Mais on avait fini, on servait le café, quand la femme de chambre annonça que M. de Gartlauben demandait la faveur d’entrer un instant. Ce fut un émoi, car il n’était jamais venu à cette heure, en plein jour. Tout de suite, Delaherche avait dit de l’introduire, voyant là une circonstance heureuse qui allait permettre de lui présenter Henriette. Et le capitaine, lorsqu’il aperçut une autre jeune femme, outra encore sa politesse.

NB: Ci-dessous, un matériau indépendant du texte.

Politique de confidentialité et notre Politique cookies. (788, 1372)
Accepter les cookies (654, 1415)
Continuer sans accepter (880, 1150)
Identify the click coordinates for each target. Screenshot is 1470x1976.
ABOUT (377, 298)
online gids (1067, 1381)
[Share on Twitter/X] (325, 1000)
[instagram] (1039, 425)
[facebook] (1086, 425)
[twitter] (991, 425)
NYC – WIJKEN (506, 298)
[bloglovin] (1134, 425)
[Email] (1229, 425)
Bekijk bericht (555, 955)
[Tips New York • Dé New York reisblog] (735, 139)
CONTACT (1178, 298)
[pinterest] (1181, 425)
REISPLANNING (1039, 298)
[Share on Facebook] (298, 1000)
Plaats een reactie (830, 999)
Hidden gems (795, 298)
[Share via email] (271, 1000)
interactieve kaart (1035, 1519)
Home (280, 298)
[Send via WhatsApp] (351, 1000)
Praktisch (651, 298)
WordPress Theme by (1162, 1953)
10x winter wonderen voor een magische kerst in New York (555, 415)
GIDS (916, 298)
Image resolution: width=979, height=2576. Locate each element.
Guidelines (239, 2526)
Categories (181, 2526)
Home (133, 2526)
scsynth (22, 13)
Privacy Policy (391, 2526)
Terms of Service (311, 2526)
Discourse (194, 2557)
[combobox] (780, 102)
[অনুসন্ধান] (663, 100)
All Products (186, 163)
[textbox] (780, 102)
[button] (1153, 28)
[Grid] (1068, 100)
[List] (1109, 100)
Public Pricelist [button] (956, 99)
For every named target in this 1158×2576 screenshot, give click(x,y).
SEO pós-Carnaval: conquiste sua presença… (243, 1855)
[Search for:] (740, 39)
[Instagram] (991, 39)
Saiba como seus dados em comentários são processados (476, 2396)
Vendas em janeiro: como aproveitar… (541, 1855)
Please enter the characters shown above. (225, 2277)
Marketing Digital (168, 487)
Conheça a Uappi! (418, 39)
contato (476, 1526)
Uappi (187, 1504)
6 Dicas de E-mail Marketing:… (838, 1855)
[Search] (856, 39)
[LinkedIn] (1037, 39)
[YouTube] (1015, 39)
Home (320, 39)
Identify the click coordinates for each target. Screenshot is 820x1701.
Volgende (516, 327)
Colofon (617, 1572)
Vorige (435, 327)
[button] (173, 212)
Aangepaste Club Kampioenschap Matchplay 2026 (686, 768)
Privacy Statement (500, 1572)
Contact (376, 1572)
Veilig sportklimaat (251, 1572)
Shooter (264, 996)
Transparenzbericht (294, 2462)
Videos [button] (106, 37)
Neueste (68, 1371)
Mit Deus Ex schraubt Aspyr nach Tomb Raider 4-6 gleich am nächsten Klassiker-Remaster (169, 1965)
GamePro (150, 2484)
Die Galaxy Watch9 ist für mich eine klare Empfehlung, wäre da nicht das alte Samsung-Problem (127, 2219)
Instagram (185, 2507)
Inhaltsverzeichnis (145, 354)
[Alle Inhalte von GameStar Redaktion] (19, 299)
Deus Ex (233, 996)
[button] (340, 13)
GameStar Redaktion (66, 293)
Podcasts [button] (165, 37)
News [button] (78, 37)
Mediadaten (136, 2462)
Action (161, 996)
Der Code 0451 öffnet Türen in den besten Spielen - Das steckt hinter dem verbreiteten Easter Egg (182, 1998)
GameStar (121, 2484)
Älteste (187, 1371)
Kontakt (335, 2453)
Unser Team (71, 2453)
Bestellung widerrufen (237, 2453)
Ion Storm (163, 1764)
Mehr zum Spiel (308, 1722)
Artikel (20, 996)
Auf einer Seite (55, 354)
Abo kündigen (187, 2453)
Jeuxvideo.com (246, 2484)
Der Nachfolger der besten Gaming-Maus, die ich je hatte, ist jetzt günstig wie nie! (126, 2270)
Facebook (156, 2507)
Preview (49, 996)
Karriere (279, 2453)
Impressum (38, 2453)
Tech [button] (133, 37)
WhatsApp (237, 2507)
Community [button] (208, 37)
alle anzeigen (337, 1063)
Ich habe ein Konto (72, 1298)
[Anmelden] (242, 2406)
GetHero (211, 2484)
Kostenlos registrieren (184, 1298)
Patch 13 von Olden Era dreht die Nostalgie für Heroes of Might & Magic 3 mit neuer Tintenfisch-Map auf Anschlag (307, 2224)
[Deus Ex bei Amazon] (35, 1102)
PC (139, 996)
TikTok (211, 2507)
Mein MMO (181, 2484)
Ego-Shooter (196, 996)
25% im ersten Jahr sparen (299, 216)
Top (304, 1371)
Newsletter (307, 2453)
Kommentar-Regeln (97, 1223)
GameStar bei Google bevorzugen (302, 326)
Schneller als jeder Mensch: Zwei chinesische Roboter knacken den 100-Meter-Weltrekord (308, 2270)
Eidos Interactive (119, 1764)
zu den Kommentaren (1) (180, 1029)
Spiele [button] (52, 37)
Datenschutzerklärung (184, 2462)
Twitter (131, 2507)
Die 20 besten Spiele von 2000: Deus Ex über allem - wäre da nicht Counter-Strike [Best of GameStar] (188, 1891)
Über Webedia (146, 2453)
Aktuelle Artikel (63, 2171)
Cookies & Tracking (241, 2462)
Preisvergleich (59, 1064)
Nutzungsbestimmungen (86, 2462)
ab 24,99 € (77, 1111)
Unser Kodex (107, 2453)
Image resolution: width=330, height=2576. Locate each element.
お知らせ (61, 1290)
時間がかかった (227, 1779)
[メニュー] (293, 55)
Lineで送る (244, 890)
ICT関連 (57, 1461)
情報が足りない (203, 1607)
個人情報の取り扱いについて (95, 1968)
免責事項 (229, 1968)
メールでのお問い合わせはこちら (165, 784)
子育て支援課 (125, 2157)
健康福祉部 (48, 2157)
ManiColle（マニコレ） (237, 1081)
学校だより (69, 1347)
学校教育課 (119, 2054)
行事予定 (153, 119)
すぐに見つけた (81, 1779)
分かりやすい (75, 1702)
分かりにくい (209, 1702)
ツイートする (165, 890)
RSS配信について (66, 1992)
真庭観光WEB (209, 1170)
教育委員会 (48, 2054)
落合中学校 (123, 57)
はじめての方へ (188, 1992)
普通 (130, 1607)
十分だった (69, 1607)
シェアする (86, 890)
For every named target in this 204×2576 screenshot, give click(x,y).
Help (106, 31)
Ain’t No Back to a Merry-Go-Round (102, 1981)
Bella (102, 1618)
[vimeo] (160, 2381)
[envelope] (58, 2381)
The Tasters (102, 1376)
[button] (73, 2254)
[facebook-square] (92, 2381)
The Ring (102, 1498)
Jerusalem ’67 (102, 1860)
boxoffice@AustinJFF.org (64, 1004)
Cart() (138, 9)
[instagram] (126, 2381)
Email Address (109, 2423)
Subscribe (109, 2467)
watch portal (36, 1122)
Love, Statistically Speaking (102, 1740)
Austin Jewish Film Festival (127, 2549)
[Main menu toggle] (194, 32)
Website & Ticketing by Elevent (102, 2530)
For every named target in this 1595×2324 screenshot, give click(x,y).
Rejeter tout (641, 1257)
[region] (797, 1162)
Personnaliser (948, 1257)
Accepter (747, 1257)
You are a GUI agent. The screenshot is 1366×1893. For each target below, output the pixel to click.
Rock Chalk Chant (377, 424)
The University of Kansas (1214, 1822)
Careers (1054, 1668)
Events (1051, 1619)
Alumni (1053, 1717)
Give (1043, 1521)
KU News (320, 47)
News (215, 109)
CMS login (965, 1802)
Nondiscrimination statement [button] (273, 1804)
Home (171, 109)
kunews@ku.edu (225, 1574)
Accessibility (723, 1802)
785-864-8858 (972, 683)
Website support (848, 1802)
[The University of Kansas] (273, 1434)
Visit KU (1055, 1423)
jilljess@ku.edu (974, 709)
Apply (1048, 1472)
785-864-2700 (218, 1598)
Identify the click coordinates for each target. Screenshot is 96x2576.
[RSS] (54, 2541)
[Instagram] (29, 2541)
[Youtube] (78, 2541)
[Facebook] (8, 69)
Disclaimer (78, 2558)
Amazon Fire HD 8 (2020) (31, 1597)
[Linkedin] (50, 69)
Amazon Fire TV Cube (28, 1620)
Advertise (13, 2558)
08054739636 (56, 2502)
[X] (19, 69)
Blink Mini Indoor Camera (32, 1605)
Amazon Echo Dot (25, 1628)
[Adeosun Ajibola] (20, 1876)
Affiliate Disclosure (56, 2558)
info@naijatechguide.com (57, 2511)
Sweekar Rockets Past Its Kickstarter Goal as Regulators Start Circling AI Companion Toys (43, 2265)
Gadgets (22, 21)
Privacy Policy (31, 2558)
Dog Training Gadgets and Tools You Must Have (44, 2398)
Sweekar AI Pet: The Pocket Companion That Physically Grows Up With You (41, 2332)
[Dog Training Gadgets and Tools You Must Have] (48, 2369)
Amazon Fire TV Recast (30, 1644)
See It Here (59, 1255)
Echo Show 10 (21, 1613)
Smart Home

Il accepta même une tasse de café, qu’il buvait sans sucre, comme il avait vu beaucoup de personnes le boire, à Paris. D’ailleurs, s’il avait insisté pour être reçu, c’était uniquement dans le désir d’apprendre tout de suite à madame qu’il venait d’obtenir la grâce d’un de ses protégés, un malheureux ouvrier de la fabrique, emprisonné à la suite d’une rixe avec un soldat prussien.

Alors, Gilberte profita de l’occasion pour parler du père Fouchard.

— Capitaine, je vous présente une de mes plus chères amies… Elle désire se mettre sous votre protection, elle est la nièce du fermier qu’on a arrêté à Remilly, vous savez bien, à la suite de cette histoire de francs-tireurs.